** start DATA SUPPLIED **
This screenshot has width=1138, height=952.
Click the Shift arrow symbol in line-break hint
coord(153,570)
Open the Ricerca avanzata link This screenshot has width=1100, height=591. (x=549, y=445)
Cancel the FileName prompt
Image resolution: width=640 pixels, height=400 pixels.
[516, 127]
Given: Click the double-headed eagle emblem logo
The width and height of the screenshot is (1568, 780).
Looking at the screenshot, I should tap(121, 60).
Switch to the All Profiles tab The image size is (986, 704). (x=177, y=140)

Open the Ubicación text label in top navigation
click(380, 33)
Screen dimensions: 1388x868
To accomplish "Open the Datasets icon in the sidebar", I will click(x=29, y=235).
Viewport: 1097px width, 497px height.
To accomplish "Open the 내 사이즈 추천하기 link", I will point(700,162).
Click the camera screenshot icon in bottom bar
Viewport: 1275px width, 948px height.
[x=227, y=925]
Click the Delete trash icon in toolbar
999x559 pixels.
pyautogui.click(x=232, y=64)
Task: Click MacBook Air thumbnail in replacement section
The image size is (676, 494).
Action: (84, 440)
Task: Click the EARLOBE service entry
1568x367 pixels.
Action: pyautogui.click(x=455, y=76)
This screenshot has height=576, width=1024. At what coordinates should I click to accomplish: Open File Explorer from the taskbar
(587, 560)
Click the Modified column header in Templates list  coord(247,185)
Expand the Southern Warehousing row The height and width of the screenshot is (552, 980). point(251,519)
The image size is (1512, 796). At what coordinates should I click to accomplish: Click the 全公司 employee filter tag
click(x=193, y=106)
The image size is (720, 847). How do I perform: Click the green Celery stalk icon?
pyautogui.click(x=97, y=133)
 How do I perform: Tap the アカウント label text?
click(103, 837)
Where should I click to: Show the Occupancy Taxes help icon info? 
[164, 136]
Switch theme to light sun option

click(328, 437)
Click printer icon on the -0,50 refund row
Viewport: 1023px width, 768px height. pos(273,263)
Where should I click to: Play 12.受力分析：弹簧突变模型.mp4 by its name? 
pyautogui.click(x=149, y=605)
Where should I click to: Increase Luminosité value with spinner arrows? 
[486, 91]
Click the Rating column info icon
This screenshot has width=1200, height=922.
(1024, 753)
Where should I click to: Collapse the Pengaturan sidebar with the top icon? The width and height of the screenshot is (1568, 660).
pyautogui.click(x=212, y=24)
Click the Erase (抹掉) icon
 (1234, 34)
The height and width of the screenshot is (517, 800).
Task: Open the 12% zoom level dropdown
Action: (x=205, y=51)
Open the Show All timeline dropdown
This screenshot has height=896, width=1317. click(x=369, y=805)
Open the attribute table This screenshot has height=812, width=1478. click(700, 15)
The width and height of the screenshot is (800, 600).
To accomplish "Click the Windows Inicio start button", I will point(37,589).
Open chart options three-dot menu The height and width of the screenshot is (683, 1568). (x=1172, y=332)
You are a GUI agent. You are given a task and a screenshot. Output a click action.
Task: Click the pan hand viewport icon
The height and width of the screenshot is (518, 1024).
** end DATA SUPPLIED **
TASK: Copy all of the entries above word for word, line by line, without changing anything.

FULL SOLUTION:
This screenshot has width=1138, height=952.
Click the Shift arrow symbol in line-break hint
coord(153,570)
Open the Ricerca avanzata link This screenshot has width=1100, height=591. (x=549, y=445)
Cancel the FileName prompt
Image resolution: width=640 pixels, height=400 pixels.
[516, 127]
Given: Click the double-headed eagle emblem logo
The width and height of the screenshot is (1568, 780).
Looking at the screenshot, I should tap(121, 60).
Switch to the All Profiles tab The image size is (986, 704). (x=177, y=140)

Open the Ubicación text label in top navigation
click(380, 33)
Screen dimensions: 1388x868
To accomplish "Open the Datasets icon in the sidebar", I will click(x=29, y=235).
Viewport: 1097px width, 497px height.
To accomplish "Open the 내 사이즈 추천하기 link", I will point(700,162).
Click the camera screenshot icon in bottom bar
Viewport: 1275px width, 948px height.
[x=227, y=925]
Click the Delete trash icon in toolbar
999x559 pixels.
pyautogui.click(x=232, y=64)
Task: Click MacBook Air thumbnail in replacement section
The image size is (676, 494).
Action: (84, 440)
Task: Click the EARLOBE service entry
1568x367 pixels.
Action: pyautogui.click(x=455, y=76)
This screenshot has height=576, width=1024. At what coordinates should I click to accomplish: Open File Explorer from the taskbar
(587, 560)
Click the Modified column header in Templates list  coord(247,185)
Expand the Southern Warehousing row The height and width of the screenshot is (552, 980). point(251,519)
The image size is (1512, 796). At what coordinates should I click to accomplish: Click the 全公司 employee filter tag
click(x=193, y=106)
The image size is (720, 847). How do I perform: Click the green Celery stalk icon?
pyautogui.click(x=97, y=133)
 How do I perform: Tap the アカウント label text?
click(103, 837)
Where should I click to: Show the Occupancy Taxes help icon info? 
[164, 136]
Switch theme to light sun option

click(328, 437)
Click printer icon on the -0,50 refund row
Viewport: 1023px width, 768px height. pos(273,263)
Where should I click to: Play 12.受力分析：弹簧突变模型.mp4 by its name? 
pyautogui.click(x=149, y=605)
Where should I click to: Increase Luminosité value with spinner arrows? 
[486, 91]
Click the Rating column info icon
This screenshot has width=1200, height=922.
(1024, 753)
Where should I click to: Collapse the Pengaturan sidebar with the top icon? The width and height of the screenshot is (1568, 660).
pyautogui.click(x=212, y=24)
Click the Erase (抹掉) icon
 (1234, 34)
The height and width of the screenshot is (517, 800).
Task: Open the 12% zoom level dropdown
Action: (x=205, y=51)
Open the Show All timeline dropdown
This screenshot has height=896, width=1317. click(x=369, y=805)
Open the attribute table This screenshot has height=812, width=1478. click(700, 15)
The width and height of the screenshot is (800, 600).
To accomplish "Click the Windows Inicio start button", I will point(37,589).
Open chart options three-dot menu The height and width of the screenshot is (683, 1568). (x=1172, y=332)
You are a GUI agent. You are given a task and a screenshot. Output a click action.
Task: Click the pan hand viewport icon
The height and width of the screenshot is (518, 1024).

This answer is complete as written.